Children jokes
Everyone likes orphans but their parents.
What movie do orphans relate to? Home Alone.
Come, my children, to the bread cult!
What's an orphan's favorite Roblox game?
Adopt Me.
Buy KFC = 1 more orphan in our fryers.
I recently became the coach of an orphanage baseball team.
Because I hate dealing with parents.
Why are orphans so good at tennis?
They never get love.
What was the orphan's name?
Jake! 🤣🤣🤣🤣🤣🤣😂😂🤣🤣😂🤣🤣😂😂
What did they give Elmo before he left the factory? Two test-tickles.
A little girl was sitting with some other kids. She thought to herself, "I want to have kids when I'm older, at least they’ll have a home, parents, and hopefully a dad that actually came back with the milk!" 🤣😂
So yesterday, I was at an orphanage, harassing children by twerking at them.
They burst into tears.
I was worried that they would call their mom, well... um... I got away.
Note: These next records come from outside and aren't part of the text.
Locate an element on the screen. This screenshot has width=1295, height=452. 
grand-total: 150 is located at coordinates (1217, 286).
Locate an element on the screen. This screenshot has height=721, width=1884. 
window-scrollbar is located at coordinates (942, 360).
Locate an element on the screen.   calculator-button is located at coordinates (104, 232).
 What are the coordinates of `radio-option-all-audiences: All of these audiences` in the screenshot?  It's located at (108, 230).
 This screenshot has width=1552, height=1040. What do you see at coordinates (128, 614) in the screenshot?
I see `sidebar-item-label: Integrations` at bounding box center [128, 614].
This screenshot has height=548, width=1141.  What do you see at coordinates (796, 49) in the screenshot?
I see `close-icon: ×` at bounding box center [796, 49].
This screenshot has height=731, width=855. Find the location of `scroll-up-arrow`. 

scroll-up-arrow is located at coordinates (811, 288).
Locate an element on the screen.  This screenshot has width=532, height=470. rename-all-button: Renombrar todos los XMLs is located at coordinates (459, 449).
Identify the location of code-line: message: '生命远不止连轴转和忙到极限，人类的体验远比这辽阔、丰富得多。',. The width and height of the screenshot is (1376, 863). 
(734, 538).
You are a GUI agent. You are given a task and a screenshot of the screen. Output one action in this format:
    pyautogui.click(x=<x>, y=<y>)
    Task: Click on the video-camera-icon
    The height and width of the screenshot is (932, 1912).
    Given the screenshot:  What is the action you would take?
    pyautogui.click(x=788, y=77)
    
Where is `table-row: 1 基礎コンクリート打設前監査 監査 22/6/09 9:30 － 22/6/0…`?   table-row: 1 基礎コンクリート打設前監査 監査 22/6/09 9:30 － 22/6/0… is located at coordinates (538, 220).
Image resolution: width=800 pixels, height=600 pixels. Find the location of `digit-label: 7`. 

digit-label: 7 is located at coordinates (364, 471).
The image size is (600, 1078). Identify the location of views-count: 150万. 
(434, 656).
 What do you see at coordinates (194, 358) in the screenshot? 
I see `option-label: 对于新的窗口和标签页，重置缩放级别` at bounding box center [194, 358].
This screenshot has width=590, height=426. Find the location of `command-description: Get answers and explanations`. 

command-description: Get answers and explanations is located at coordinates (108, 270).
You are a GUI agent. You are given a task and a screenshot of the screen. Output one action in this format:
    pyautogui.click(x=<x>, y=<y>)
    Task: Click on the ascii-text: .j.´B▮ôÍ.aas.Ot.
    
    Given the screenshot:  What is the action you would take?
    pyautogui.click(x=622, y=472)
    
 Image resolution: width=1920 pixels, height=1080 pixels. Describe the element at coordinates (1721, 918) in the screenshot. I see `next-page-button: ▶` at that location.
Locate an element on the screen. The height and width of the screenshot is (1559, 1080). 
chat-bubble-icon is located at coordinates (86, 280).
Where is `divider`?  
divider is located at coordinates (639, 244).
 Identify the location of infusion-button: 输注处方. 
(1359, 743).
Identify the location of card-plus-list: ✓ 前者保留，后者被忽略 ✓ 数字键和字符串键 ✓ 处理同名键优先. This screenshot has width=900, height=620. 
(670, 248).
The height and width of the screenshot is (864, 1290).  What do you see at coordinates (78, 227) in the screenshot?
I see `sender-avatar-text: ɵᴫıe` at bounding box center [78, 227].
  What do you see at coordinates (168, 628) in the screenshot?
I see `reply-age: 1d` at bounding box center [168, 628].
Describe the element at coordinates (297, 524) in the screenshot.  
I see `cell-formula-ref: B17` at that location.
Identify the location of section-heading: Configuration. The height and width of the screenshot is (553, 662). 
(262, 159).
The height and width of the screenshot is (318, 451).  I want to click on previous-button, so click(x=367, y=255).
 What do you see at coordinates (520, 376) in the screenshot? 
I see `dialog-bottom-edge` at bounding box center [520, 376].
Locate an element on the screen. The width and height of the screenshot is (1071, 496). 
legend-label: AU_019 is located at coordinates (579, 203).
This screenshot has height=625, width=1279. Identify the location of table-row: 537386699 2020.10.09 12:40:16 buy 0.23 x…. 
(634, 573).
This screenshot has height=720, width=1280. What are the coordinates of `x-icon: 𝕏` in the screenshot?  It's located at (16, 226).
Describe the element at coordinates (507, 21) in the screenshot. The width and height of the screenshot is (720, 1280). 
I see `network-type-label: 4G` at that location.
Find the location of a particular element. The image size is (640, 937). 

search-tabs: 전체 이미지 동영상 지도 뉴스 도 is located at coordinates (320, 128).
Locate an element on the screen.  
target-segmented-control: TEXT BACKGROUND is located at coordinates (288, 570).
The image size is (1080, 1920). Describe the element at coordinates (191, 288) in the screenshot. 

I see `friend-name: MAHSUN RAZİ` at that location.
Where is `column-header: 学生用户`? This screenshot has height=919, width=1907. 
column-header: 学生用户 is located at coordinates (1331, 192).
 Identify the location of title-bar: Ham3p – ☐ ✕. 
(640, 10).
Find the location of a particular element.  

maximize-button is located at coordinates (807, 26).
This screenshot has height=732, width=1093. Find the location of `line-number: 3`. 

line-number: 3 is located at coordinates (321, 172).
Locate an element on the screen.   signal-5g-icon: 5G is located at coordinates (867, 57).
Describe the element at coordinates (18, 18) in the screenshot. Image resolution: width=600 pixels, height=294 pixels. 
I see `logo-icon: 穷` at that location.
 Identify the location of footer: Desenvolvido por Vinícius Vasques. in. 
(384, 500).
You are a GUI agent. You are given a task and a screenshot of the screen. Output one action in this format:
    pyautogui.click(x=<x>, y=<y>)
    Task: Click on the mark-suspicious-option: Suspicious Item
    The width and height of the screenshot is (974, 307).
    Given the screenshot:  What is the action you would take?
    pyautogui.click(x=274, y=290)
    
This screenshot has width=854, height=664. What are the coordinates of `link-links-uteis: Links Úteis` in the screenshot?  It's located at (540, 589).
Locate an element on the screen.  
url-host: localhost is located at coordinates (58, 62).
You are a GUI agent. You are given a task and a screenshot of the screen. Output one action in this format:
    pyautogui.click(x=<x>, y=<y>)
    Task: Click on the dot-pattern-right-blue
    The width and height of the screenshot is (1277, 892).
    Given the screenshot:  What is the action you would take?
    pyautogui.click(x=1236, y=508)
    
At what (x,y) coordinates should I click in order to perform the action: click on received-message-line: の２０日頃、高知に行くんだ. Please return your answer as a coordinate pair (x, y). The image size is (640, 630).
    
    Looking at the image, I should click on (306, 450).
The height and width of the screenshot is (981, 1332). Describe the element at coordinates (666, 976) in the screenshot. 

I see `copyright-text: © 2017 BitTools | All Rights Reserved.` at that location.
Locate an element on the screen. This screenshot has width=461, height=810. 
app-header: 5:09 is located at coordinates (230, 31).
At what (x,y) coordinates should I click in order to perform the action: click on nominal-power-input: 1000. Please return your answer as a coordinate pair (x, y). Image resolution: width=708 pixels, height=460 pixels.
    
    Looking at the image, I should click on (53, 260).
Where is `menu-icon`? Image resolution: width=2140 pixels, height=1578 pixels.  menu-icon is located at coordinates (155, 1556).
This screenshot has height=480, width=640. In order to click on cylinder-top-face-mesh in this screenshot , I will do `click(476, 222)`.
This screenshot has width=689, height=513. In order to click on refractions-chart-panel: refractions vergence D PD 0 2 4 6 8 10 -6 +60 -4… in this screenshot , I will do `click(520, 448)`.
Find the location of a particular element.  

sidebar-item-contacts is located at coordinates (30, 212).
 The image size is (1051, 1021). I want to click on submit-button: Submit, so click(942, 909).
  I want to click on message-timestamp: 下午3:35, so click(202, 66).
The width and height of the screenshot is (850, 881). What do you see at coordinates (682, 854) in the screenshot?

Why can't orphans go to the hospital? Because it is a family hospital. Sorry for the long break in between my jokes. I just had some family stuff, but I am back.
Why don't orphans go to the shops? Because when their mum leaves, she's never coming back.
What's the difference between drugs and children? I don't sell drugs.
What show do orphans hate?
Family Guy.
The most powerful thing in the world is babies. This is because they cry and get what every they want.
What’s the difference between orphans and blind children?
None. Neither can see their parents.
Children who are unvaccinated are less likely to have autism. You know why?
-You have to be alive to have autism.
What do you call an orphan if every other orphan gets picked?
Someone: Ugly?
Me: No, trick question, they are still an orphan.
Why can't orphans do homework? They don't have a home.